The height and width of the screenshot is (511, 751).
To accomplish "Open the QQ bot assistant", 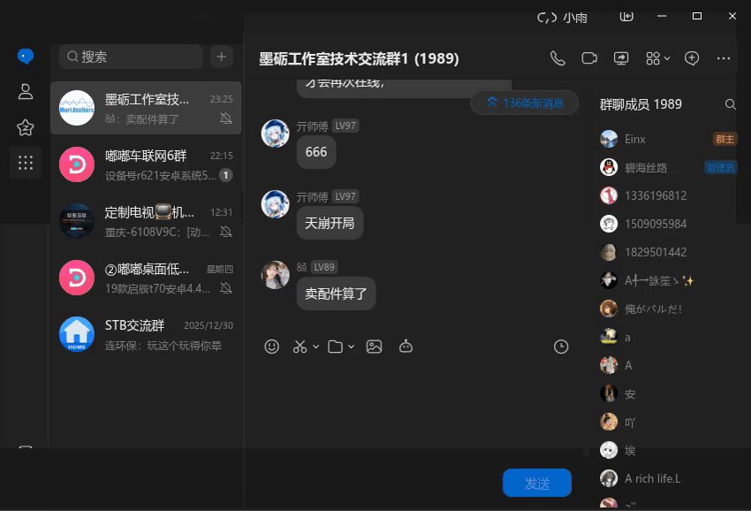I will tap(406, 346).
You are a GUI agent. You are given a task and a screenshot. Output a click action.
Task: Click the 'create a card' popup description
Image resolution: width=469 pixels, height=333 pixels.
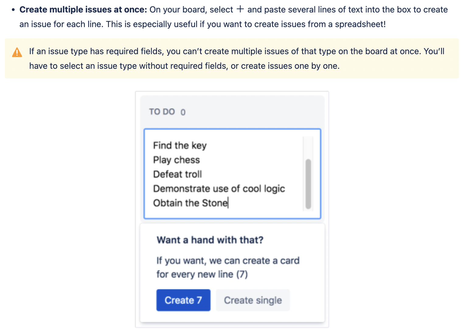click(228, 267)
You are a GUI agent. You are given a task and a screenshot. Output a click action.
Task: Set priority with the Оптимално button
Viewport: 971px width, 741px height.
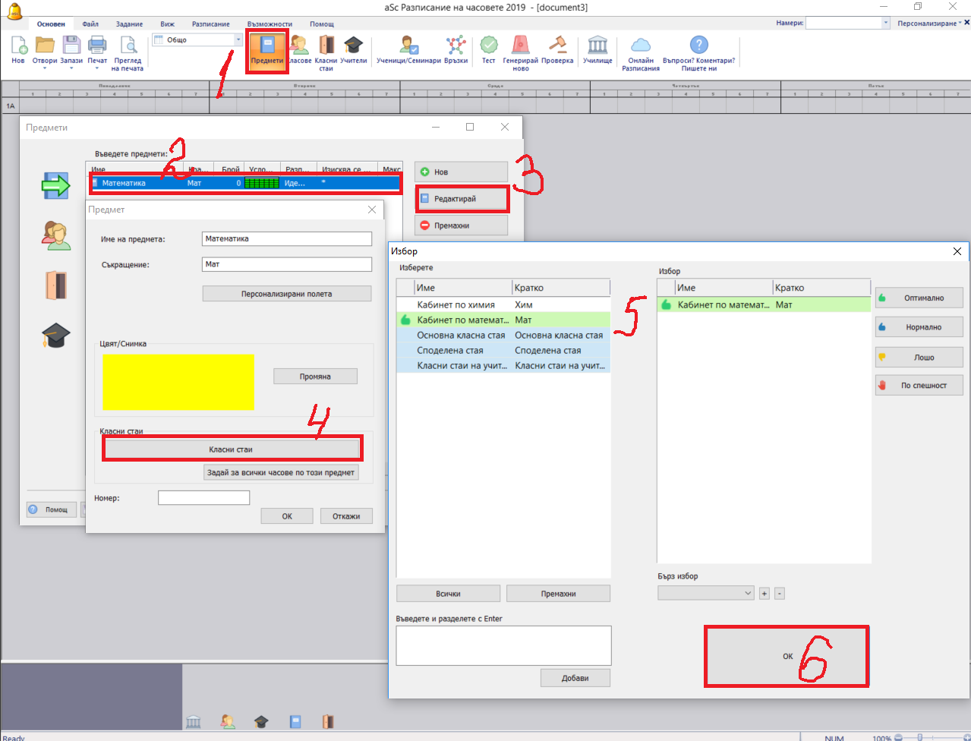click(x=919, y=298)
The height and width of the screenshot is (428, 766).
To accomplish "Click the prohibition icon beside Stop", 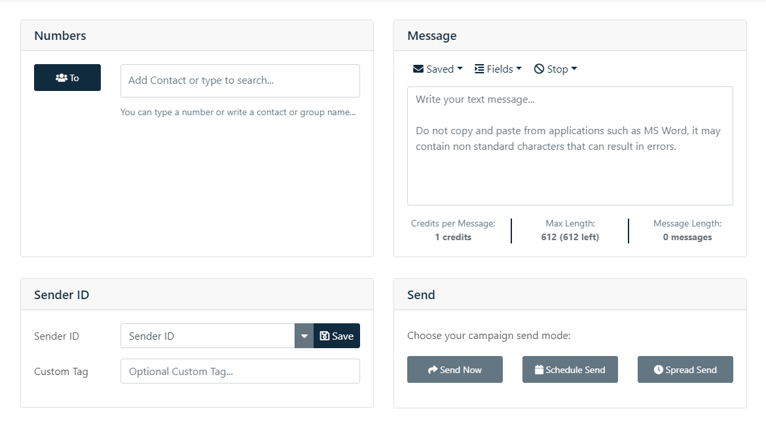I will [x=539, y=69].
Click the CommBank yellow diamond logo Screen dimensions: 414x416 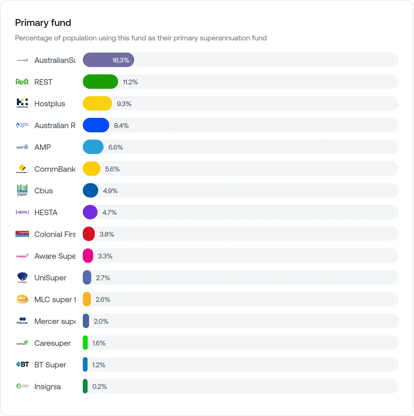(x=22, y=169)
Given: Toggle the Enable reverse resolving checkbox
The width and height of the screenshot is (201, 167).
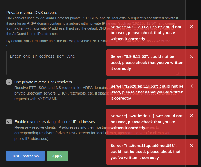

Task instructions
Only the lines from the one containing "Given: Toggle the" through the end of the records above should be retyped, exactly as they stand, with any pictures left out.

Solved exercise
Given: Toggle the Enable reverse resolving checkbox
The width and height of the screenshot is (201, 167).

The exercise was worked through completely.